Waspadai Penyalahgunaan Dana Amal untuk Jaringan Teroris
Senin, 8 November 2021 | 09:30 WIB
Jakarta, NU Online
Saat ini marak terjadi penyalahgunaan dana infak, sedekah (filantropi) untuk jaringan terorisme melalui berbagai macam cara. Atas kondisi ini, semua pihak harus mengawasi dengan ketat banyaknya kotak-kotak amal yang mudah dijumpai di tempat-tempat keramaian. Kotak-kotak tersebut banyak yang mengatasnamakan anak-anak yatim, panti jompo, pembangunan masjid, majelis taklim, atau atas nama agama dengan dilengkapi ayat atau hadits tentang keutamaan bersedekah dan lain-lain.
“Semua itu wajar untuk dicurigai, karena saat ini sudah semakin banyak orang yang makan dengan "menjual" agama, mengeksploitasi keikhlasan pihak lain yang berdonasi untuk kepentingan pribadi dan kelompoknya, terbukti sama sekali bukan untuk kemaslahatan umat manusia,” kata Rais Syuriyah Pengurus Besar nahdlatul Ulama (PBNU) KH Ahmad Ishomuddin mengungkapkan keprihatinannya terhadap fenomena ini, Senin (8/11/2021).
Padahal menurutnya banyak masyarakat dengan sukarela mendonasikan dana filantropi seperti zakat, infak, dan sedekah demi kemanusiaan dan untuk menolong sesama. Mereka dengan ikhlas mengamanatkan donasinya itu kepada perorangan atau lembaga yang mengatasnamakan diri untuk suatu kegiatan filantropis.
“Namun tidak jarang dan sudah banyak bukti nyata bahwa amanat itu tidak mencapai tujuannya. Dana filantropi disalahgunakan untuk tujuan lainnya, seperti untuk memperkaya diri, untuk berpoligami, dan bahkan hingga untuk mendanai kegiatan terorisme. Suatu tujuan yang amat jauh menyimpang dari pencapaian nilai-nilai kemanusiaan yang dituju oleh filantropi,” ungkapnya.
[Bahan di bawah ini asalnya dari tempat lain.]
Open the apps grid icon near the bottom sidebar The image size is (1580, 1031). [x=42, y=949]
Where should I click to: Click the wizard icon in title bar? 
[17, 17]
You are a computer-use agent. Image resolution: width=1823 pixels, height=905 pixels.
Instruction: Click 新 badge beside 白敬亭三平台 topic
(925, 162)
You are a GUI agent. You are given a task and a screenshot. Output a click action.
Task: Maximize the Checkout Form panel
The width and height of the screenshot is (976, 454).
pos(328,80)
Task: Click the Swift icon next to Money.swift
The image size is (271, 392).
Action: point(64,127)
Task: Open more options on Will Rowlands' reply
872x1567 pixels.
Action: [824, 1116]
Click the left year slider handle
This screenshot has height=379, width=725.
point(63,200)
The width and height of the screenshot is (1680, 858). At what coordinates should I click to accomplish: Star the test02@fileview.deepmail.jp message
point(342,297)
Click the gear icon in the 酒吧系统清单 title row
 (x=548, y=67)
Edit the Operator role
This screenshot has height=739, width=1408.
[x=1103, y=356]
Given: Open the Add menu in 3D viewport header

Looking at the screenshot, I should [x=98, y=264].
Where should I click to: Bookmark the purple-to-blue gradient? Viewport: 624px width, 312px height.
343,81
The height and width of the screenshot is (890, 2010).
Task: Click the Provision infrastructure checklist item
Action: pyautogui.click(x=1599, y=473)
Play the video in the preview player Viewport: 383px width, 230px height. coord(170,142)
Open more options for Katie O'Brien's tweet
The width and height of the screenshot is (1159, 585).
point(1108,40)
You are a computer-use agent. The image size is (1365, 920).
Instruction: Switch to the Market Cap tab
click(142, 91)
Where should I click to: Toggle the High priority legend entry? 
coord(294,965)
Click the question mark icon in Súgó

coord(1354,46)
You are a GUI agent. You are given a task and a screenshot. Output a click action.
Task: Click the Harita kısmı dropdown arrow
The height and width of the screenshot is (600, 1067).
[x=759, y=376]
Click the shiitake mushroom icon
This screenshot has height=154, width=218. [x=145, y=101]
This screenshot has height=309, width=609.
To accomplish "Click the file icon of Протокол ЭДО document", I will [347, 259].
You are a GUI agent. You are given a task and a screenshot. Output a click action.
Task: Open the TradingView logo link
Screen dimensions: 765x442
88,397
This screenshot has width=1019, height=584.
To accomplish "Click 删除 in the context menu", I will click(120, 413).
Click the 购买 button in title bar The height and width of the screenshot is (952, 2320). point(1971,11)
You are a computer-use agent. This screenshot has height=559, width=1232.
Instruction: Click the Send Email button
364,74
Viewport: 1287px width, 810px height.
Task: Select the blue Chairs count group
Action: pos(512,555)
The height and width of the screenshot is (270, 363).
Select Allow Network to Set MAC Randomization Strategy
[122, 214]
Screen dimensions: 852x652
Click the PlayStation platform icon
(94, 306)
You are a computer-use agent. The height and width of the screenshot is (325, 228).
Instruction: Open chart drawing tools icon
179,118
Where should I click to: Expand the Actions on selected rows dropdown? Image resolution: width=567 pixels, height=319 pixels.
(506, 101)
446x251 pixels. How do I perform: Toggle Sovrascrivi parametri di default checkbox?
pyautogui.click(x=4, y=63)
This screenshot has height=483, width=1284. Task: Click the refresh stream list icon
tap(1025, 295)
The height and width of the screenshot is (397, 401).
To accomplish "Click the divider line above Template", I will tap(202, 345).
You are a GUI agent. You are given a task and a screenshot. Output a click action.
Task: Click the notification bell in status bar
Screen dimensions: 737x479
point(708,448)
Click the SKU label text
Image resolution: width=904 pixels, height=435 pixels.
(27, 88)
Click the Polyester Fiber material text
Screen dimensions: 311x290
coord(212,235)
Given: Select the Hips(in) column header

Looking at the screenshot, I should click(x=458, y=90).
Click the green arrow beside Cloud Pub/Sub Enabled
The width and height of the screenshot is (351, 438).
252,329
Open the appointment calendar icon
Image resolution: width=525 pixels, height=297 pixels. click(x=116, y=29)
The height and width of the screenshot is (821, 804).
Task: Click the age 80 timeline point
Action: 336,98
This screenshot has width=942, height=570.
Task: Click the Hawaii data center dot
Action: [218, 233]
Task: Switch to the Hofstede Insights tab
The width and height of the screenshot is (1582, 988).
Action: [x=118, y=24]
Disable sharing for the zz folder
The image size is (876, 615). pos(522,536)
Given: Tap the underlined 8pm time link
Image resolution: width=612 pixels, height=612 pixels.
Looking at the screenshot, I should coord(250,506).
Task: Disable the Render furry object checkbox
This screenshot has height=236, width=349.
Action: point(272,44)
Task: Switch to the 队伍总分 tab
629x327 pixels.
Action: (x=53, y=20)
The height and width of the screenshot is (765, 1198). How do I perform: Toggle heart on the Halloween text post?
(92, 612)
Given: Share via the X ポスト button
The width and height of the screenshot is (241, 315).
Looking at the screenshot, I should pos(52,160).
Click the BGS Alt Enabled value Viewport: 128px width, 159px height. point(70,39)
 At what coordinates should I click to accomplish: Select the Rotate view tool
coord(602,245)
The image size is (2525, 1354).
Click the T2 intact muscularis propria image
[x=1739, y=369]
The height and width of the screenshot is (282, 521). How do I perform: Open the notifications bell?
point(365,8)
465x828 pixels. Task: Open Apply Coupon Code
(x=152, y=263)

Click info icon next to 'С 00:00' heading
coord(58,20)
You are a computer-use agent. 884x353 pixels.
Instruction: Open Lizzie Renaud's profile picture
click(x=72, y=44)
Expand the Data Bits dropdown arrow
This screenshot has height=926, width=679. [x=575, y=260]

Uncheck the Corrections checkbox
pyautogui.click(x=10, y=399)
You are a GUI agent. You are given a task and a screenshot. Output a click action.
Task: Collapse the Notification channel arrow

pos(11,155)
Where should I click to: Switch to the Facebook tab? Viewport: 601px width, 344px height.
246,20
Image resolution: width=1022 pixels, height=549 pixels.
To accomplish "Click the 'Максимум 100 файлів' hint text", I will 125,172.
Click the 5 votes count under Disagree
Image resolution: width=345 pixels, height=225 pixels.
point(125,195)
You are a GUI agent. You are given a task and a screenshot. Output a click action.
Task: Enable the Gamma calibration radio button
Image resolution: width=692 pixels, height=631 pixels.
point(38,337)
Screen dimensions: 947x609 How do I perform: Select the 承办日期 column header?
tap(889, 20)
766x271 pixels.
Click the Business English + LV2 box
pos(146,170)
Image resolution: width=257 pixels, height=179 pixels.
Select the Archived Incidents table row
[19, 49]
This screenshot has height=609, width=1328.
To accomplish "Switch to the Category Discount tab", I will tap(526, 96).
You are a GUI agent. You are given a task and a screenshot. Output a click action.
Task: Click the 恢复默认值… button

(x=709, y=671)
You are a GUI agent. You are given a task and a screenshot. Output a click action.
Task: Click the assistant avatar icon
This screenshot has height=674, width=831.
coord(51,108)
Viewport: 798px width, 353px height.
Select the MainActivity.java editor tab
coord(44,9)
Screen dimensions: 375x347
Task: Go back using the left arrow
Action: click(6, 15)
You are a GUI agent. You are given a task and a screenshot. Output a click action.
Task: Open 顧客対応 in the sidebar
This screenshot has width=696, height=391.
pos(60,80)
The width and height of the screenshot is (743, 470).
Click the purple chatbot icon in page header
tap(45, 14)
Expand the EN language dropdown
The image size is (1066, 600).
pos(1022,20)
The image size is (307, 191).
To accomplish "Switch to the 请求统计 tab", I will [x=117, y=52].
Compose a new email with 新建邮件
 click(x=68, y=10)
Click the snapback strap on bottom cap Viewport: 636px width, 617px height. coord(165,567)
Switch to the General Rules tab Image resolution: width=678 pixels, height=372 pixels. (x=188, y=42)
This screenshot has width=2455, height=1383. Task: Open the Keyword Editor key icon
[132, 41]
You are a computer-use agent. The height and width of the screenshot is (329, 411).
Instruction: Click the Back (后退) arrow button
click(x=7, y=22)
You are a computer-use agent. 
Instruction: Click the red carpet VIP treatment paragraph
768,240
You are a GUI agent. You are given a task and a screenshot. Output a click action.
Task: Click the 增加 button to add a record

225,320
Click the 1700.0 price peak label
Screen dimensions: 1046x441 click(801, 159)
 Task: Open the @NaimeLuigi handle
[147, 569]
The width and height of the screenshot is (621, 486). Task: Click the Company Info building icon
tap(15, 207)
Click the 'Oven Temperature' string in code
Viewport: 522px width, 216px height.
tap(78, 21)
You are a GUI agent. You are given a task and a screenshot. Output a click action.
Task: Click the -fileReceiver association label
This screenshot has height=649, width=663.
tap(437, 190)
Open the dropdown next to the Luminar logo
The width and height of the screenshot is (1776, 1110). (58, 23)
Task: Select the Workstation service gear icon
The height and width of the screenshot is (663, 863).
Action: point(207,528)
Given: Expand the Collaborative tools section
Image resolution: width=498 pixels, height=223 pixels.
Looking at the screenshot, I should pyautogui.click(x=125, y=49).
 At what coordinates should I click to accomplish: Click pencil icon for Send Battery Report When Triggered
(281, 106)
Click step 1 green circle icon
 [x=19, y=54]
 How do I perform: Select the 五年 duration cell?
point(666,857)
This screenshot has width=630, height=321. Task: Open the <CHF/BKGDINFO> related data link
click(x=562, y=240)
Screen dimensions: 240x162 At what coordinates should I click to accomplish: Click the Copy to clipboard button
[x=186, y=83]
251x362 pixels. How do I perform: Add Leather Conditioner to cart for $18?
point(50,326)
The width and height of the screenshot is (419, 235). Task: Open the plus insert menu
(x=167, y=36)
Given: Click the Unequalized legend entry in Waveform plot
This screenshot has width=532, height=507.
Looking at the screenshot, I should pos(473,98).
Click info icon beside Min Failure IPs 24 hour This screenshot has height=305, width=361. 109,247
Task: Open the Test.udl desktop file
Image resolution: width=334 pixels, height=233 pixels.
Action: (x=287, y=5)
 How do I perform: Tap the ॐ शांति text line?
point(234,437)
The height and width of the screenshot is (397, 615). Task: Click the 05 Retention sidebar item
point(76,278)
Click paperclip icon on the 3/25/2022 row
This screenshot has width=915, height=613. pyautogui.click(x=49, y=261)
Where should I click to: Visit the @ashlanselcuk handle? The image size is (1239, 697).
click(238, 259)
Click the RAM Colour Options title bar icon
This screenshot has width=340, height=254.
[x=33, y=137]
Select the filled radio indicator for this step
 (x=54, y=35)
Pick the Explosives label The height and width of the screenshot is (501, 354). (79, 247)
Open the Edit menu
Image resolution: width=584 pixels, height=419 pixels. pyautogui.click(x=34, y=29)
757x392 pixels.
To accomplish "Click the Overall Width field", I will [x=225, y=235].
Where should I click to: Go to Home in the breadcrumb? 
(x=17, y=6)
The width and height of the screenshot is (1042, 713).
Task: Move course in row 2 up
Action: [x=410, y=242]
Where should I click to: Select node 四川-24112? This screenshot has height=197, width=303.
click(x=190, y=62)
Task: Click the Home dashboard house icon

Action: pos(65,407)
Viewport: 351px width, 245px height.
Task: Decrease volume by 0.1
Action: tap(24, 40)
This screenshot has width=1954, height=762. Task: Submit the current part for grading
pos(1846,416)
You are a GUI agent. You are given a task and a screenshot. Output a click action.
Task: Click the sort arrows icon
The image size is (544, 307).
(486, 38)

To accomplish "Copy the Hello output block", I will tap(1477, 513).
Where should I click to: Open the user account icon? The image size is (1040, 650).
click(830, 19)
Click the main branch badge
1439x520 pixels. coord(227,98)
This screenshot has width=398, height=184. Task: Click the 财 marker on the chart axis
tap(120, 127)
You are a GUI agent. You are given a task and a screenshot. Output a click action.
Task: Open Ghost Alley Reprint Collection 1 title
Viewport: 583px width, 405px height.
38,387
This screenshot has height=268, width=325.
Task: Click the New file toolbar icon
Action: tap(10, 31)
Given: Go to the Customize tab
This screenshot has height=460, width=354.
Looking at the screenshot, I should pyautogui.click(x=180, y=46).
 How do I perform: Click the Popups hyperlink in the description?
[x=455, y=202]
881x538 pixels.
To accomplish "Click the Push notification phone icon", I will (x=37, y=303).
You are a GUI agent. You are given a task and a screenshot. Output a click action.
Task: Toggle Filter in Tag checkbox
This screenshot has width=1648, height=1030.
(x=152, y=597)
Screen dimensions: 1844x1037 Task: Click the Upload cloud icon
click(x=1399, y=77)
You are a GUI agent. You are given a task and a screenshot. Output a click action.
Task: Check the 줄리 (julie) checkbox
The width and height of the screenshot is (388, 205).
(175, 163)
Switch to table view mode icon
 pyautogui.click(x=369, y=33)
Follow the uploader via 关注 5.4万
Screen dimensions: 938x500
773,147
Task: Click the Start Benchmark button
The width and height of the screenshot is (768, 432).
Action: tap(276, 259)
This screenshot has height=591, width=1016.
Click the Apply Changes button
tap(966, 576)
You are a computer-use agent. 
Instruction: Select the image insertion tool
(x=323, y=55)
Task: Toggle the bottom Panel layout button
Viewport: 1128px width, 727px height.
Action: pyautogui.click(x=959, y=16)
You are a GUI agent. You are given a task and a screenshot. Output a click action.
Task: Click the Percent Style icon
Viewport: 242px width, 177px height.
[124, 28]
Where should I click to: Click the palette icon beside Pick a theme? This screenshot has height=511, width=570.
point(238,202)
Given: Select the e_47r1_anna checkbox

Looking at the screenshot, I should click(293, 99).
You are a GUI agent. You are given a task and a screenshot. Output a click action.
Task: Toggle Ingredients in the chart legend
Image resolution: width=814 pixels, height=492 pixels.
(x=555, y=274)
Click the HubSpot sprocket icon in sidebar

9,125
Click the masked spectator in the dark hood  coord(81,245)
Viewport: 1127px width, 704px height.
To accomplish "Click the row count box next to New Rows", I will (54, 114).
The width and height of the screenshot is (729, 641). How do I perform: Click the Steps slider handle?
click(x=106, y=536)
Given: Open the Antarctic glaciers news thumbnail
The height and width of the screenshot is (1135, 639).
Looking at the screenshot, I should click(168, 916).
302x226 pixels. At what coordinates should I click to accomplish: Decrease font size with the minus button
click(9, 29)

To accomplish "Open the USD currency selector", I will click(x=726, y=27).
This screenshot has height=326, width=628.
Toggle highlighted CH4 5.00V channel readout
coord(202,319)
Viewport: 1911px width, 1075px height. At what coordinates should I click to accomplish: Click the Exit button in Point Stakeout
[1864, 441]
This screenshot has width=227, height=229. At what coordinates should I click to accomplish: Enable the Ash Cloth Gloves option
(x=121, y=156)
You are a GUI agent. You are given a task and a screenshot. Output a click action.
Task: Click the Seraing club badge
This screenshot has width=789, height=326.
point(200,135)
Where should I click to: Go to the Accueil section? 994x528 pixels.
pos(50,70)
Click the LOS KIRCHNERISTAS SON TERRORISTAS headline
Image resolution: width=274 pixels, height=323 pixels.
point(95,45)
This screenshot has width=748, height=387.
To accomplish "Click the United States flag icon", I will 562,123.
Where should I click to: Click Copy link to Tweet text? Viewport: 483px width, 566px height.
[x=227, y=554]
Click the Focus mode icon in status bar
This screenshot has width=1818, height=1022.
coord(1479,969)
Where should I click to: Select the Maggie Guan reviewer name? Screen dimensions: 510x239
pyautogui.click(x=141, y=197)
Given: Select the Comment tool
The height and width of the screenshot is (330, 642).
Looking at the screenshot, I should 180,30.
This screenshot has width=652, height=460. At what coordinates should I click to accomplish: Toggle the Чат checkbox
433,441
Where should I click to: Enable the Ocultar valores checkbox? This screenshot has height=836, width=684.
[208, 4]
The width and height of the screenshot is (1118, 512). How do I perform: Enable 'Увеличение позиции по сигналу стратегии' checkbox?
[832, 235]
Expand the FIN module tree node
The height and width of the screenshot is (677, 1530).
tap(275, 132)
Keikhlasan para donatur ini lanjutnya, dieksploitasi sedemikian rupa hingga dana-dana filantropi menumpuk. Meskipun demikian, mereka tidak pernah tahu jika mereka ditipu, mereka juga tidak pernah tahu dana sebanyak itu ‘dilahap’ sendiri atau didistribusikan untuk kegiatan apa.
“Dana filantropi mudah disalahgunakan karena sejak awal tidak rapi terdata, tidak ada transparansi, tidak ada laporan keuangan, tidak pernah ada kontrol, dan tidak pernah ada sanksi bagi yang menyalahgunakannya,” katanya dalam keterangan tertulisnya.
Oleh sebab itu, setiap penggalangan dana dari masyarakat wajib mematuhi prinsip yang bisa dipertanggungjawabkan. Seperti transparansi, harus bisa diaudit, secara pasti diketahui oleh semua pihak terkait berapa nominal yang terkumpul, dan dengan jelas distribusi dan penggunaannya bisa dipertanggungjawabkan.
“Selain itu, agar dana filantropi tidak disalahgunakan, apalagi untuk mendanai teroris, kontrol yang intens dari anggota masyarakat dan pengawasan dari pihak yang berwenang, yakni dari pihak pemerintah, adalah sesuatu yang niscaya. Dan yang tidak kalah penting semua pihak yang terbukti terlibat menyalahgunakan dana filantropi, seperti untuk terorisme, harus dikenai sanksi hukuman yang berat,” tegasnya.
Sebelumnya, Kepala Divisi Hubungan Masyarakat (Kadiv Humas) Polri Irjen Argo Yuwono dalam keterangan tertulisnya menyebut kasus penyalahgunaan dana filantropi yang dilakukan oleh jaringan teroris. Ia menyebut bahwa dana tersebut bersumber dari sumbangan masyarakat maupun beberapa perusahaan logistik yang dikumpulkan sejumlah yayasan yang merupakan sayap organisasi Jamaah Islamiyah (JI), salah satunya adalah Syam Organizer. Dari Rp 124 miliar dana yang terkumpul, baru Rp 1,2 miliar yang dialirkan ke JI.
Adapun rincian dana tersebut sebagian besar berasal dari pembelian lahan senilai Rp 16,814 miliar. Kemudian, dana lainnya juga didapat dari perusahaan logistik PT SM senilai Rp 370 juta.
Selain itu, ada juga dana dari Syam Organizer senilai Rp 1,9 miliar. Sebelumnya, Polri telah mengungkapkan bahwa Syam Organizer merupakan yayasan amal kelompok JI yang bergerak dalam penggalangan dana.